Whenever you’re getting hungry, head on over to the best eatery in the state—Gere A Deli. These are without a doubt, the best sandwiches in the country (I would know—I make it a priority to try a sandwich in every state and none have compared). Order the Fresh Mozza without the cheese (by far the best creation they offer), the Hummus wrap, or the Large Green Salad. The eatery itself is covered in vintage signs and adorned with lots of natural light.
If sandwiches aren’t your thing, check out the artsy Frida’s! Their flavorful Sopa Dona can easily be made vegan, their salsas are mouthwatering, their mole enchiladas are incredible, and among other things, their hibiscus dressing is sublime. Other favorites include A’town Bistro (their Daikon Radish Piccata is quite good—while the vegan options are few, the ambiance is worth experiencing), Rockfish Grill (a favorite among locals for live music and big portions—their chili is perfect for autumn), Nonna Luisa Ristorante (all the bruschetta and pasta one could dream of), Drink Your Veggies (wraps, salads, acai bowls, galore), and Village Pizza. That last one is an absolute must to visit at least once during your trip. Not only do they have a plethora of toppings to choose from (including mandarin oranges), but their crust is vegan and, best of all, if customers bring in their favorite vegan cheese, they will use it on your pizza! The brick interiors, quality ingredients, and amazing customer service are all added bonuses. Enjoying locally sourced food is so important when traveling. It can connect you to the land, and teach you a lot about the natural wonders around the area. Consider fitting in as many meals as possible, to get a bigger picture of this area’s grown offerings.

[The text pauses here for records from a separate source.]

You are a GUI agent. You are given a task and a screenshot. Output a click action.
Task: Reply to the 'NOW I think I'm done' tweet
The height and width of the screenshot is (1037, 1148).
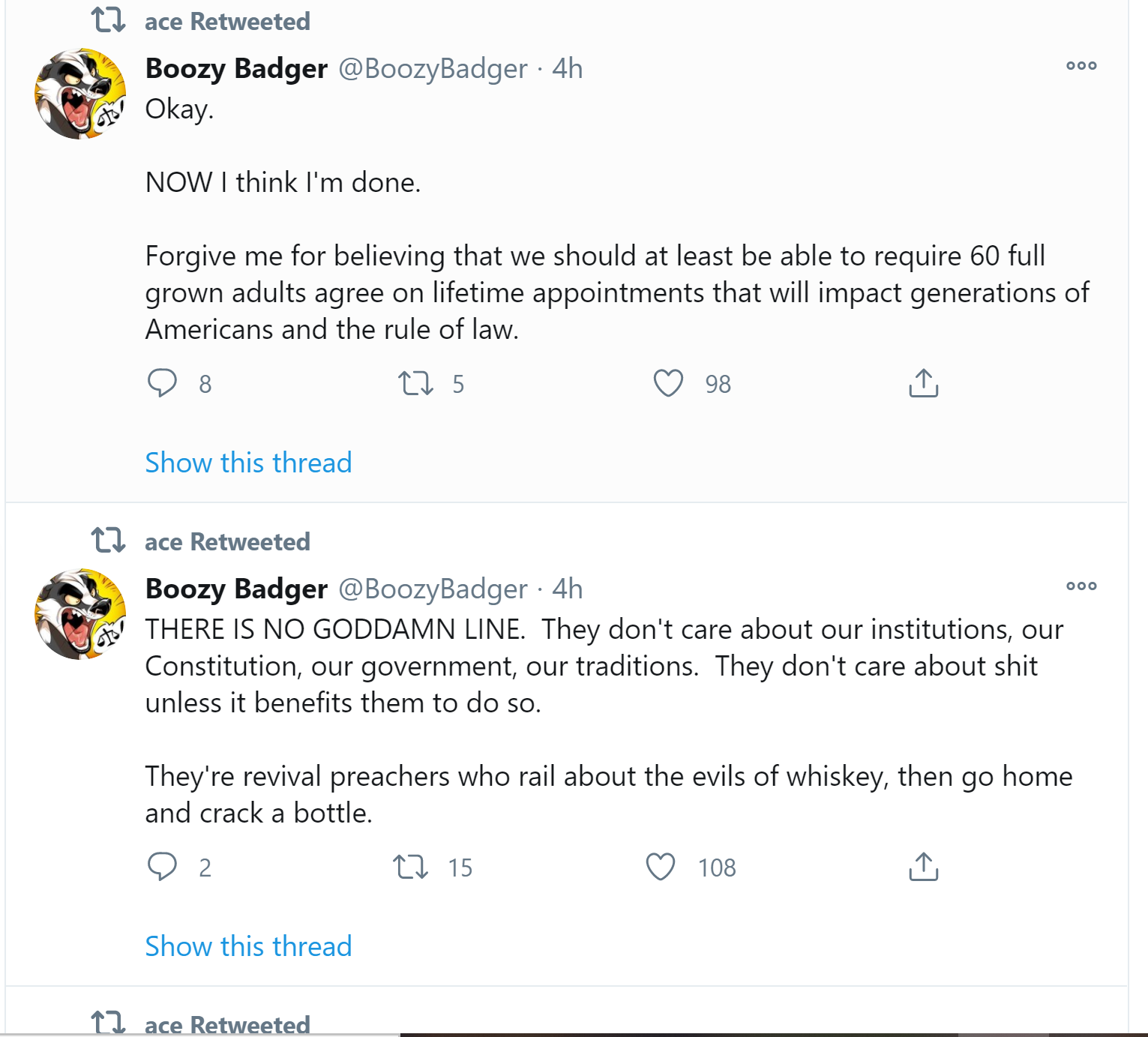pos(162,383)
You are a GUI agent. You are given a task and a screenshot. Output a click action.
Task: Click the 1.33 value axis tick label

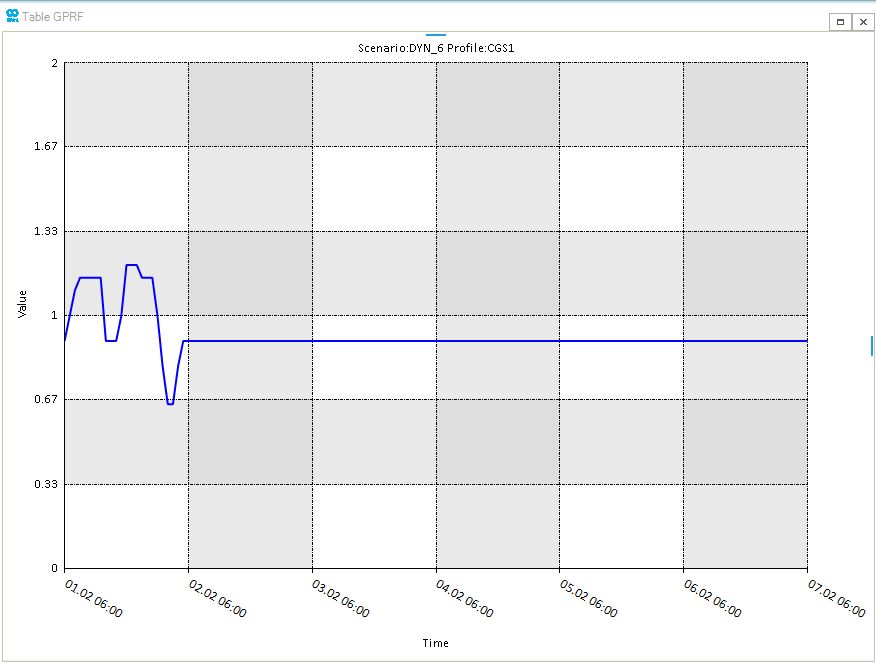coord(46,231)
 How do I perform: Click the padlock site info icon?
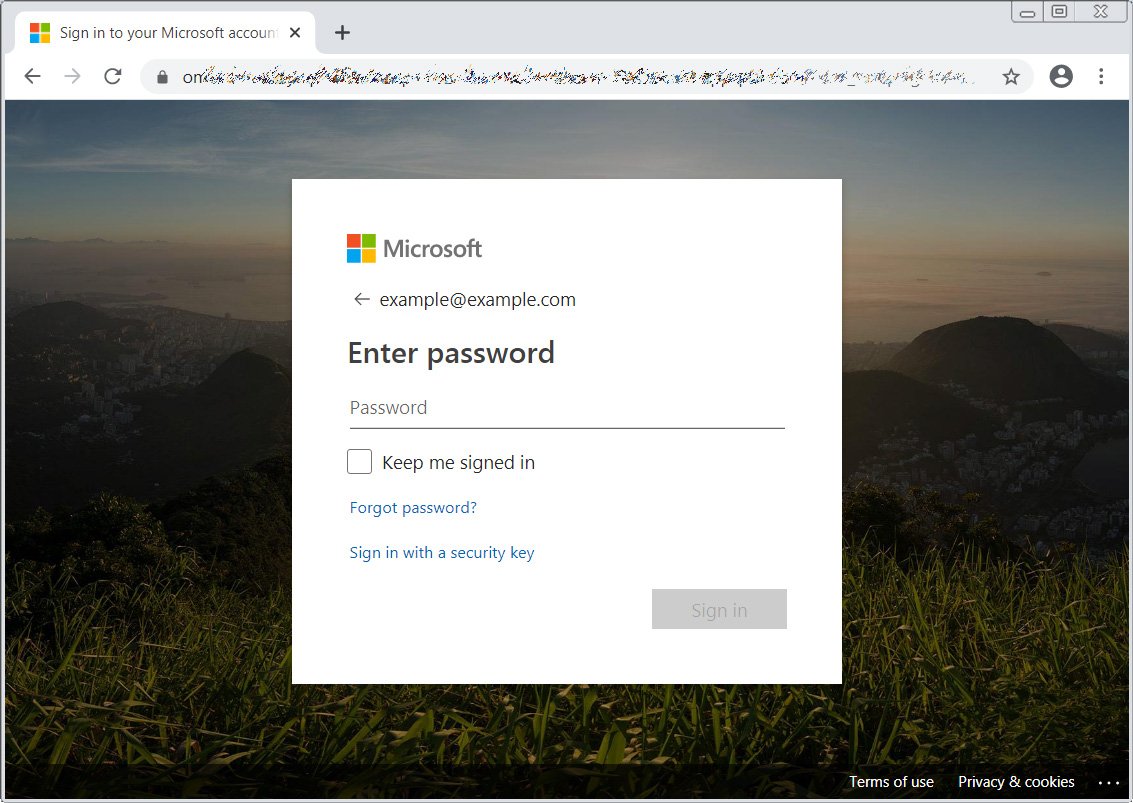(x=161, y=77)
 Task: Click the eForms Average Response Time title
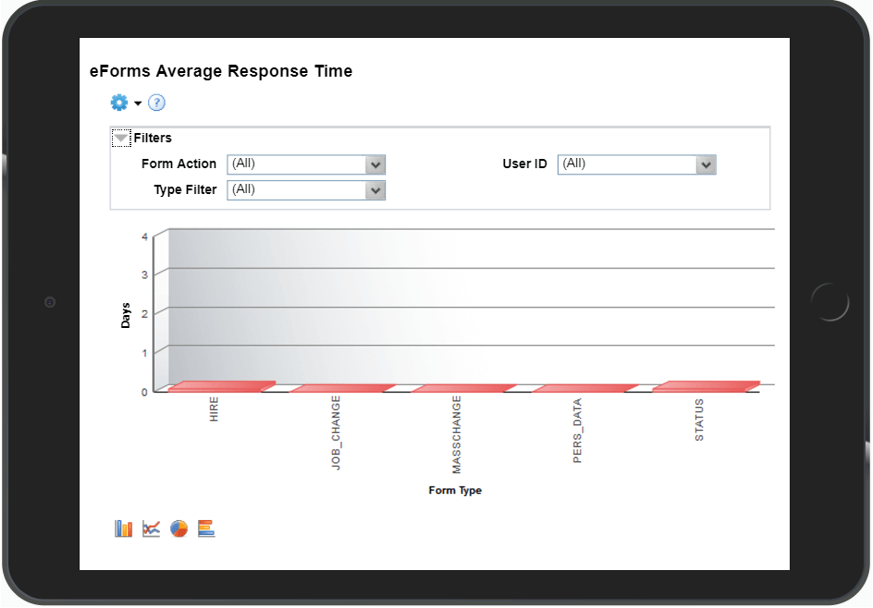click(221, 71)
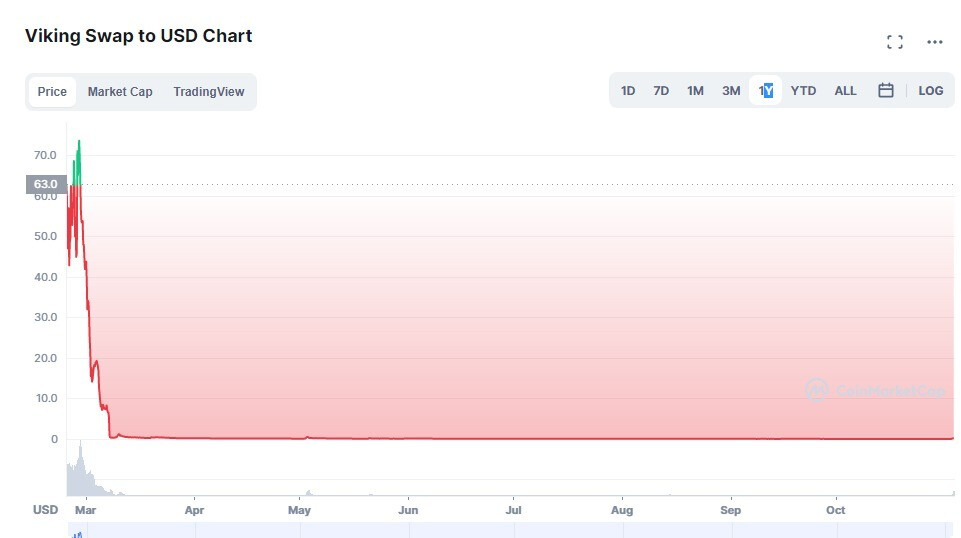
Task: Open the calendar date range picker
Action: point(885,91)
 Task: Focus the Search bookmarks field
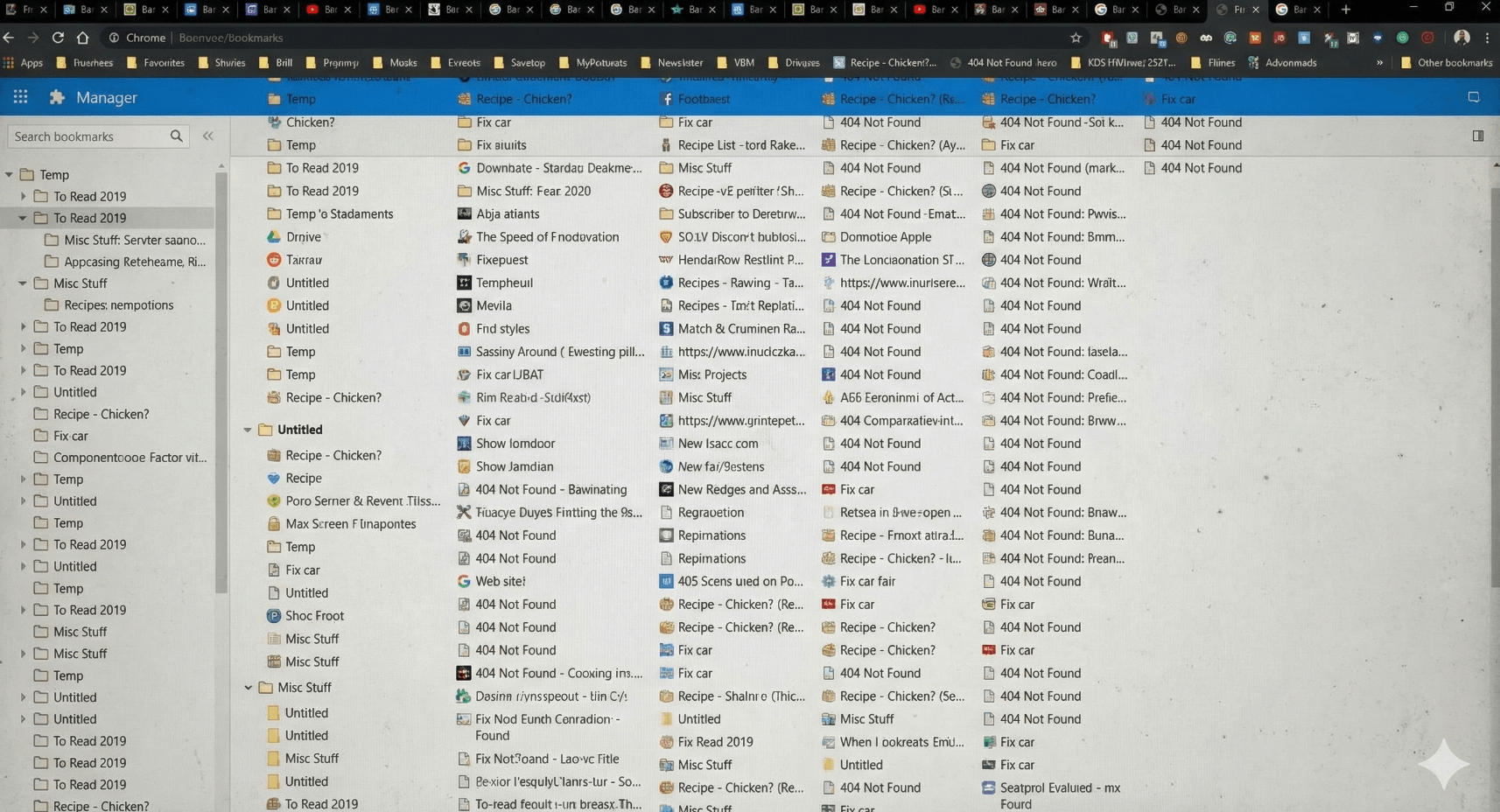pyautogui.click(x=88, y=136)
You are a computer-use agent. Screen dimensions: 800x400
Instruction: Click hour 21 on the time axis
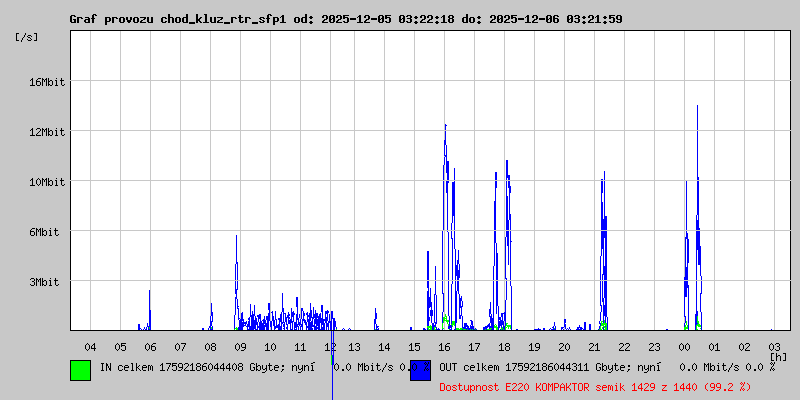595,346
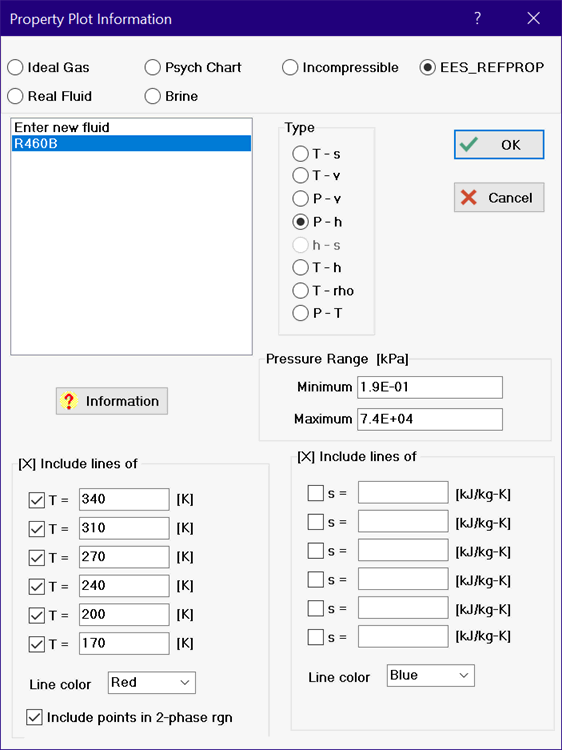Open the Blue line color dropdown

430,675
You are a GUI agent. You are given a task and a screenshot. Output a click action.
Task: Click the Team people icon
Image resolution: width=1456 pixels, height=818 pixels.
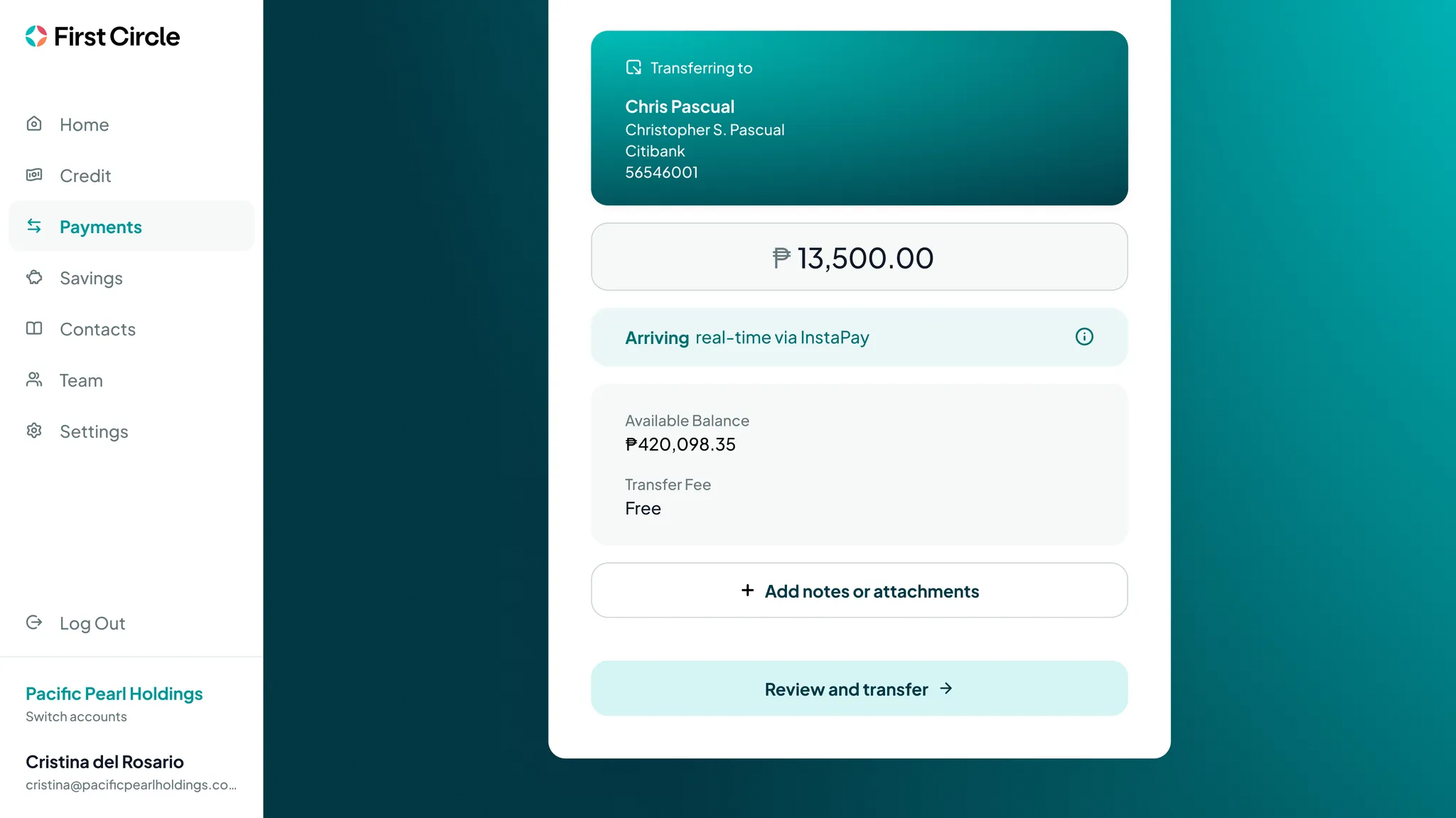click(34, 380)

Among a few other must-sees in town, Pelican Bay Bookstore is an absolute treasure. This used bookstore has a wide range of books, a beautiful piano, a fireplace, and the best coffee in town. This is a great spot to relax and pick up some local treasures. Make sure to walk up and down the historic downtown and window shop! The olive oil bar is a great spot to stop in and pick up tasty treats, and Johnny Picasso’s Coffee and Art Bar is a local establishment (if you have the time, it’s a great place to stop and make pottery and enjoy that famous Washington coffee). Connected to it is the Red Snapper—the best place in town for gifts and unique finds. If you’re wanting snacks, the Co-op is a great place to support as well! Shopping local and taking in regionally made art and goods will slow you down, and help you understand the region as well. People too often forget to slow down when they travel, and it’s a missed opportunity to get to know a new corner of the world. Don’t make that mistake!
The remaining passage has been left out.